The key to grabbing to casuals isn't just gimmick controller and mini-games.  The SPECIFICS of how the Wii did that is what worked and I don't think it can be easily replicated, if at all.

StogiNovember 20, 2012

Ian, their lack of knowledge about the franchises isn't a bad thing. In fact, it's a good thing. It's not nostalgia that's going on here, it's introduction.

"The Wii's motion control was intuitive." I never ever heard you say those words. Why now? Regardless, touch devices are everywhere now. They're like our generations keyboard. How many do you own?

As for the article, I don't think there is a problem here. Yes the games are more complex, but they are also more challenging. And challenge equals fun.

KDR_11kNovember 20, 2012

I guess it's not enough of a gateway game then. Board games have a pretty clear path if you want to upgrade someone from Snake & Ladders or Monopoly to something deeper, first you give them Settlers and gradually increase the complexity from there. Maybe NSMB would have worked better as a step between Wii Sports and Nintendo Land?

Ian SaneNovember 20, 2012

Quote from: Stogi

"The Wii's motion control was intuitive." I never ever heard you say those words. Why now?

For a game like Wii Sports and the audience it was trying to attract it was intuitive.  You swing this remote and the guy on the screen does it too.  Besides my beef with motion control is that it SUCKS.  It is imprecise and unresponsive and it often involves MORE EFFORT than just pushing a button.  But in a game like Wii Sports, it's the dream game that everyone fantasized about (and didn't think about fully, which is why you can't do anything in Wii Baseball but hit and pitch and why Wii Tennis doesn't even let you move).

People are familiar with tablets these days but a console with a tablet isn't something they dreamed about for years.  The Wii looked like a science fiction concept come to life.  The Wii U just isn't that.  The PS4 and Xbox 720 probably won't be either.

CericNovember 20, 2012

Quote from: Ian

...
The Wii looked like a science fiction concept come to life.
...

That is harder and harder to obtain everyday.

Modern Phones are pretty much the holy grail of pass Science Fiction.  Humanity has known it wanted to be hear since the industrial age.

Next will be affordable self driving cars. Etc.

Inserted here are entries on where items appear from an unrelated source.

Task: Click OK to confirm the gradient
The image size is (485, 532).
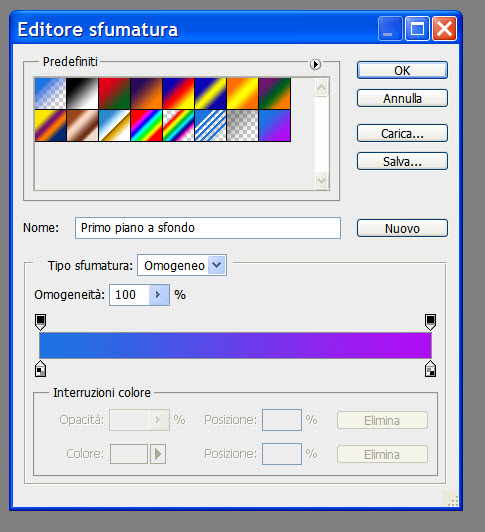Action: (x=402, y=70)
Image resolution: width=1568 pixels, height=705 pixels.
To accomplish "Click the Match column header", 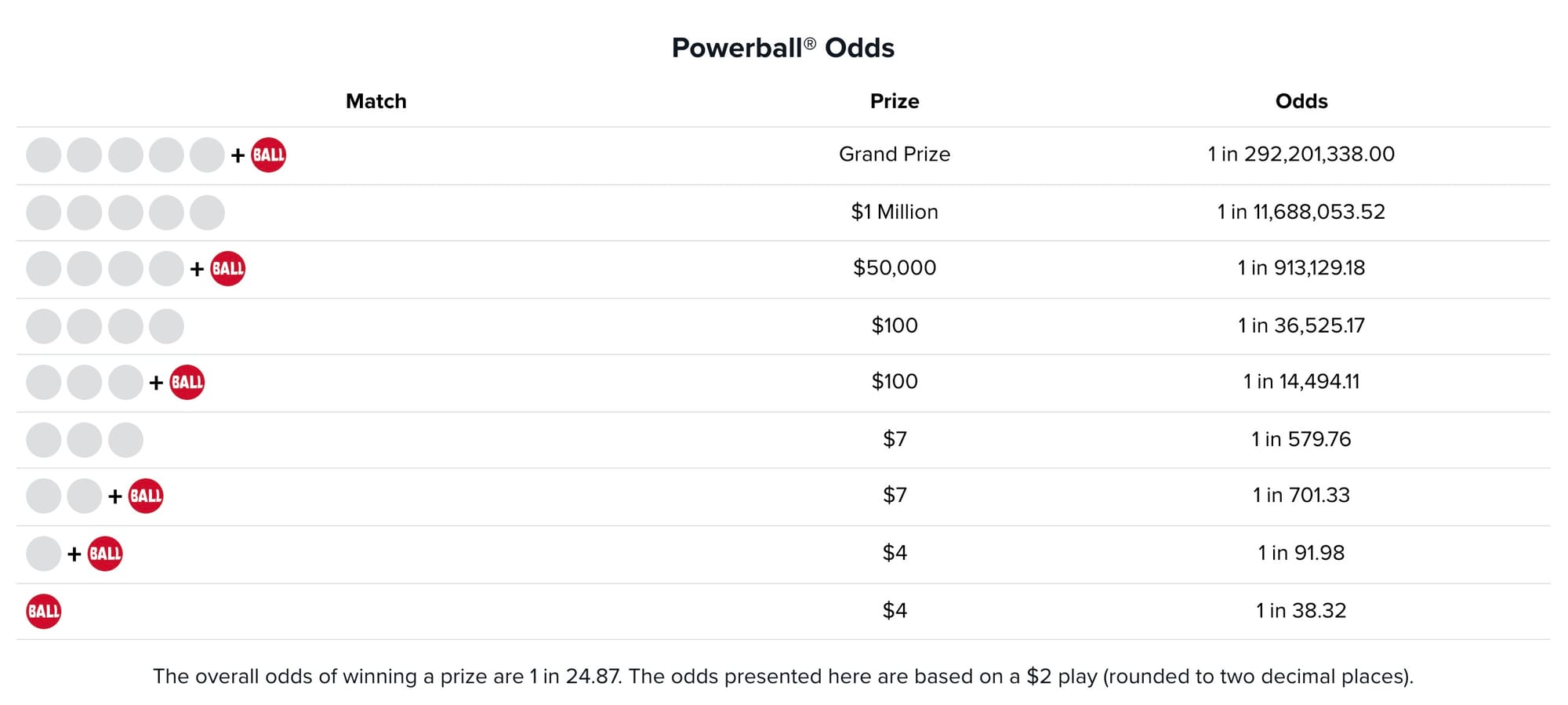I will [x=376, y=101].
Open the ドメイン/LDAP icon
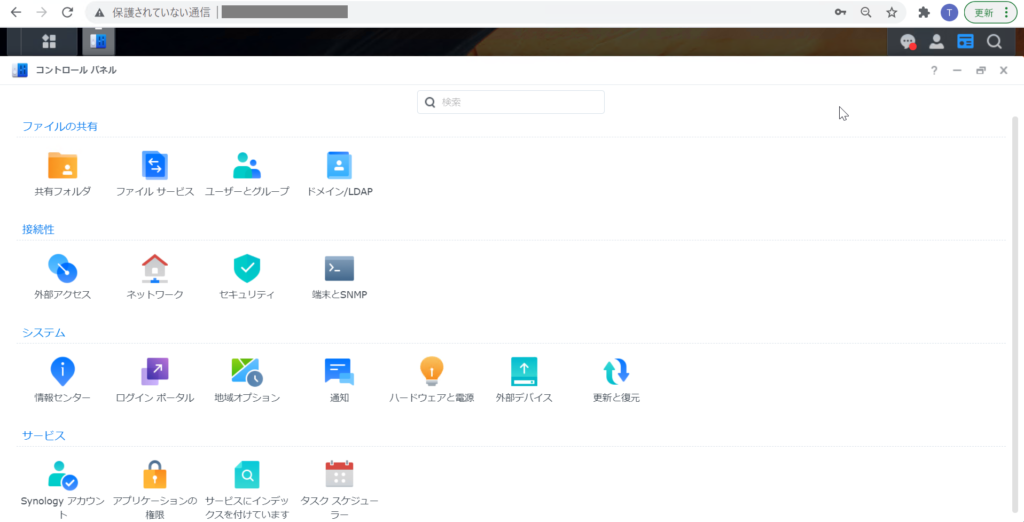1024x522 pixels. (x=339, y=166)
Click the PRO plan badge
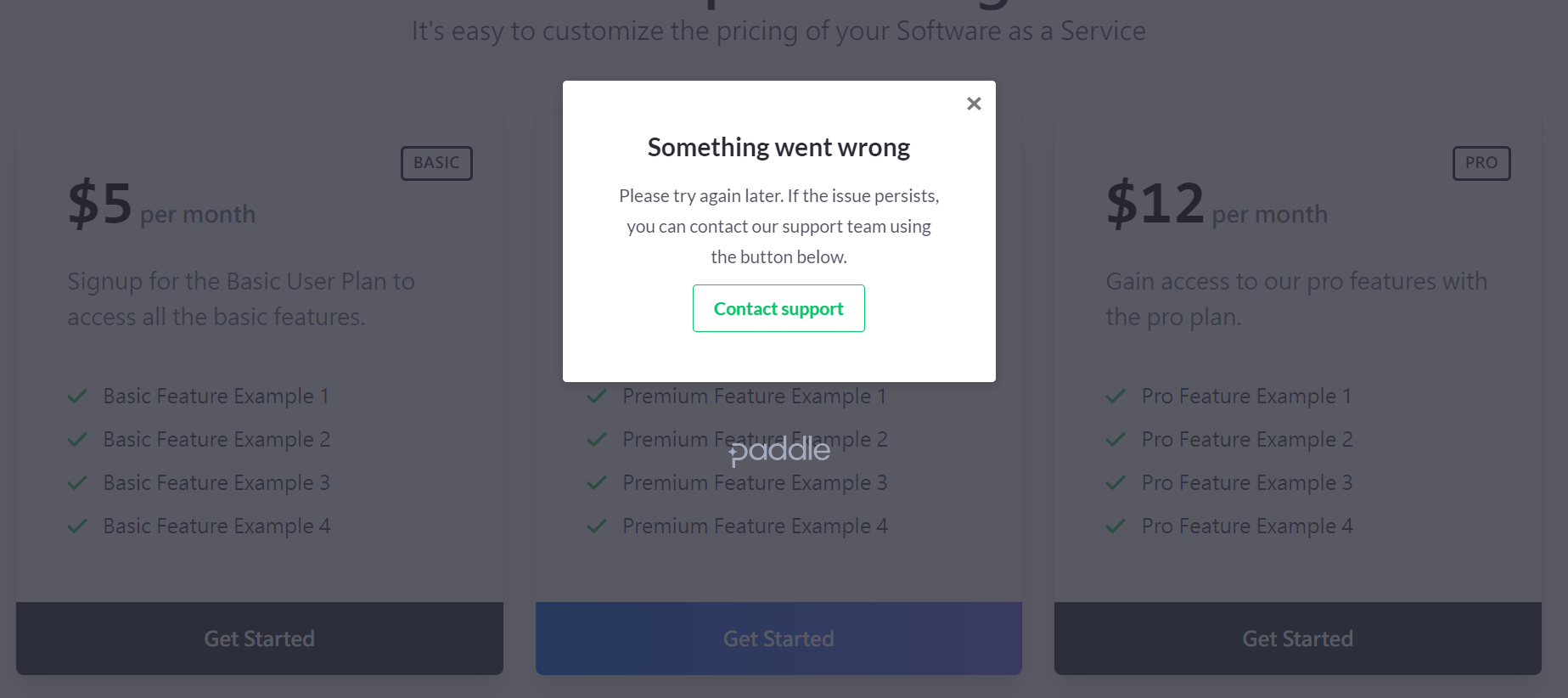Screen dimensions: 1568x698 point(1481,163)
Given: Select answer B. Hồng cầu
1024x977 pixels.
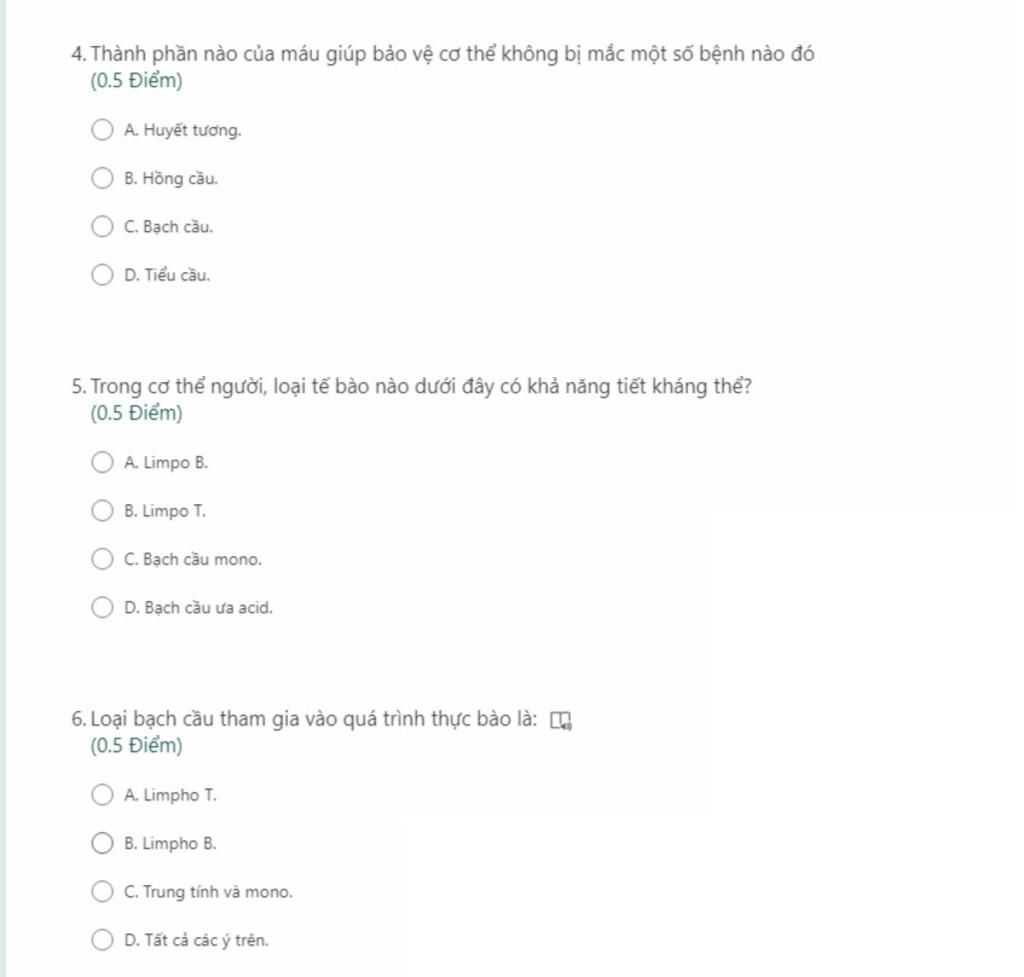Looking at the screenshot, I should (103, 179).
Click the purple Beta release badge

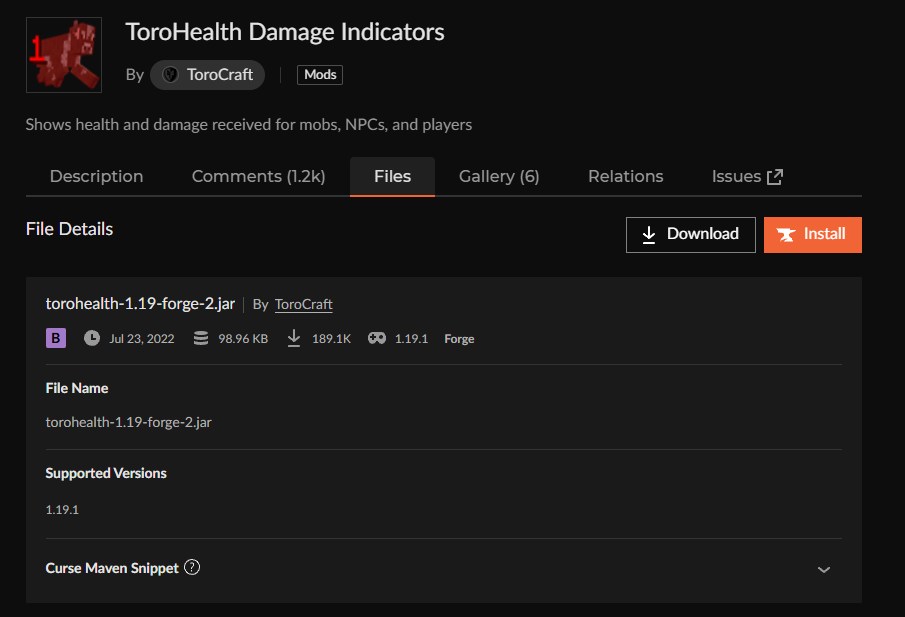56,339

Its just harder to think of what we want in our lives anymore that doesn't seem achievable beyond say Mutant Powers.

EasyCureNovember 20, 2012

I, for one, welcome our new mutant overlords.

KDR_11kNovember 21, 2012

More effort than pressing a button can be fine but only if it's deliberately more difficult. Golf and Bowling are sports that have to add contrived systems to require some actual skill because if it was just "Aim with the analog stick, then press A to launch" there wouldn't be a game as the core challenge is to get the ball onto the trajectory you want, motion controls simply add a more natural way to make the player mess up. When motion controls aren't supposed to make things harder but get used instead of buttons anyway the game suffers because it adds unplanned difficulty.

CaterkillerMatthew Osborne, Contributing WriterNovember 22, 2012

Yeah, I certainly think its too complex. I knew from the moment I laid eyes on it that it would be the spiritual successor to Wii Sports but could tell it would be too much for the casual audience.

I'm looking forward to a 3rd Wii sports. Hopefully it's well received, what else could be added?

TeaHeeNovember 22, 2012

I don't know.  My wife who is not a gamer, but will play family type games had no problem with it.  As a matter of fact she said, "this is so much more fun than the Wii."  I do not think that any of the chase games are to hard to understand.  You are really just playing tag and hide and go seek.  Everyone knows those games.  It just takes a few times playing to get the hang of it.